About Multiple Sclerosis
Multiple sclerosis, an unpredictable, often disabling disease of the central nervous system, interrupts the flow of information within the brain, and between the brain and body. Every hour in the United States, someone is newly diagnosed with the disease. Symptoms range from numbness and tingling to blindness and paralysis. The progress, severity and specific symptoms of MS in any one person cannot yet be predicted, but advances in research and treatment are moving us closer to a world free of MS. Most people with MS are diagnosed between the ages of 20 and 50, with at least two to three times more women than men being diagnosed with the disease. MS affects more than 400,000 people in the U.S. and over 2.1 million worldwide.
About the National Multiple Sclerosis Society
MS stops people from moving. The National MS Society exists to make sure it doesn’t. The Greater Carolinas Chapter serves 13,500 individuals affected by MS in 82 counties in North Carolina and all of South Carolina.
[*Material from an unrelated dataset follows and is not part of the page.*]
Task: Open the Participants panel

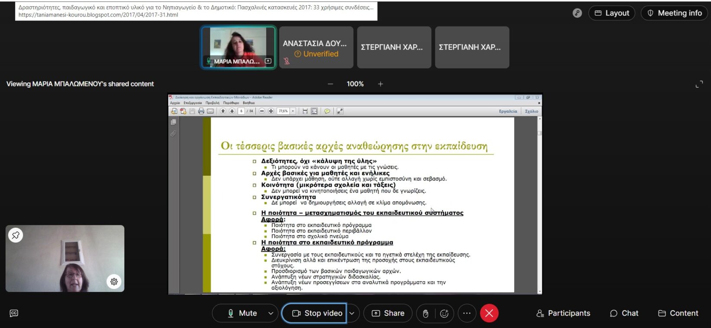Action: coord(563,313)
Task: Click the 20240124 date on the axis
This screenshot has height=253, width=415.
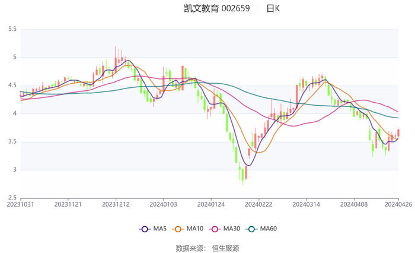Action: [211, 204]
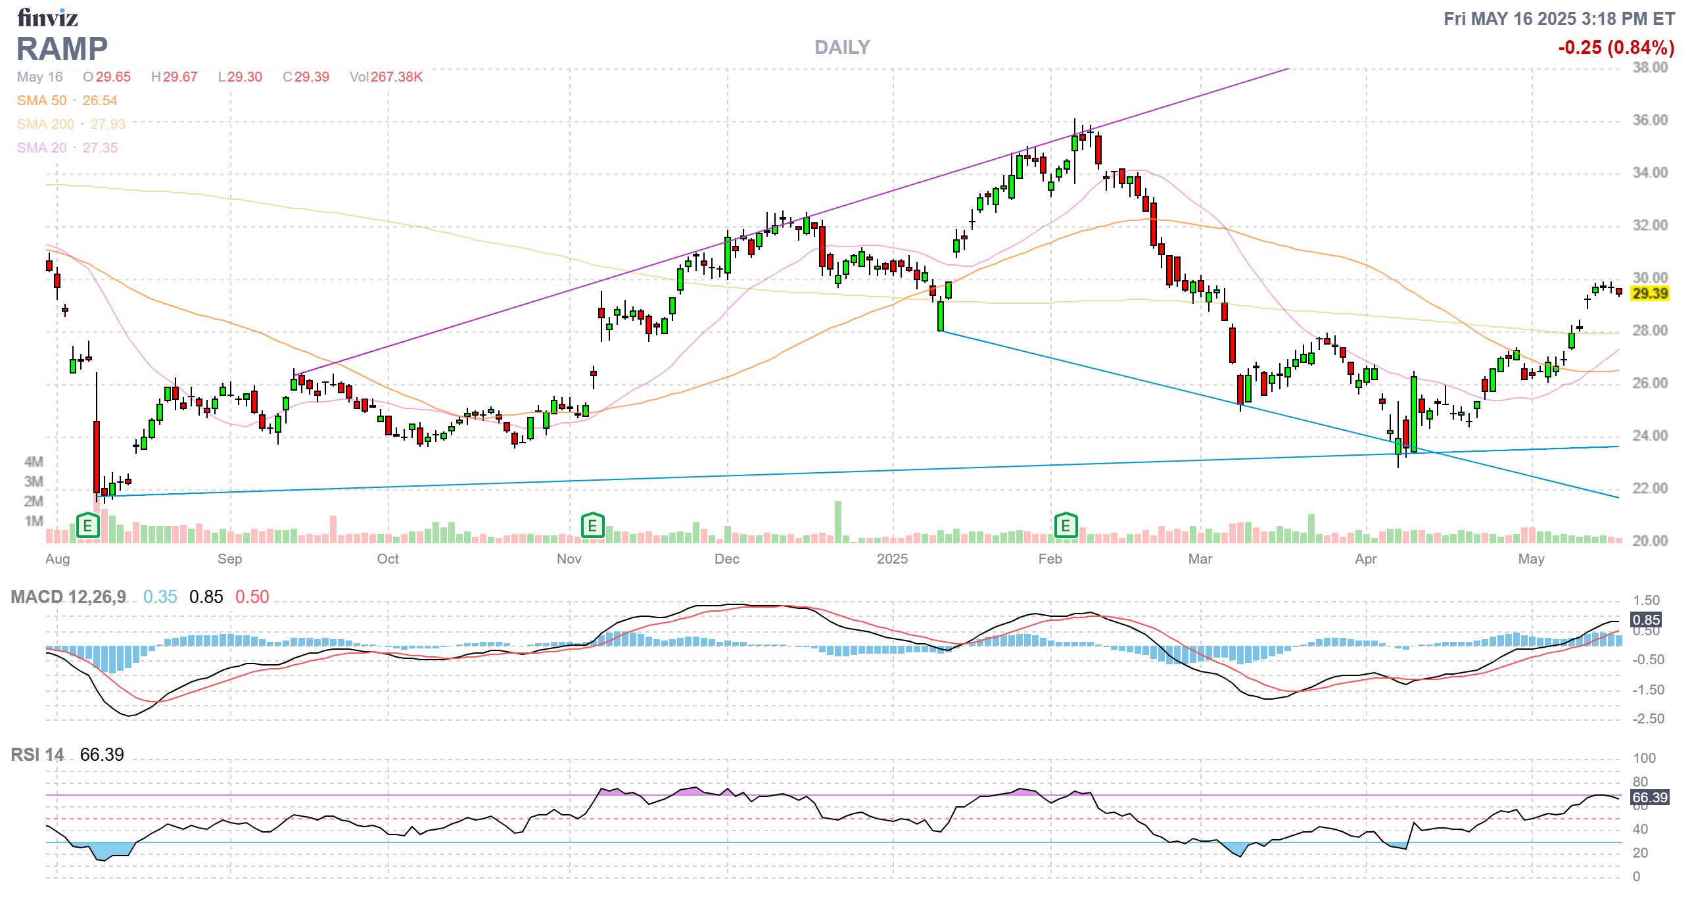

Headquartered in Raleigh with an additional office in Charlotte, we help each person address the challenges of living with MS through programs, services and research funding.
In 2010 alone, the Society devoted $159 million to programs and services that assisted more than one million people. To move us closer to a world free of MS, the Society also invested $37 million to support 325 new and ongoing research projects around the world.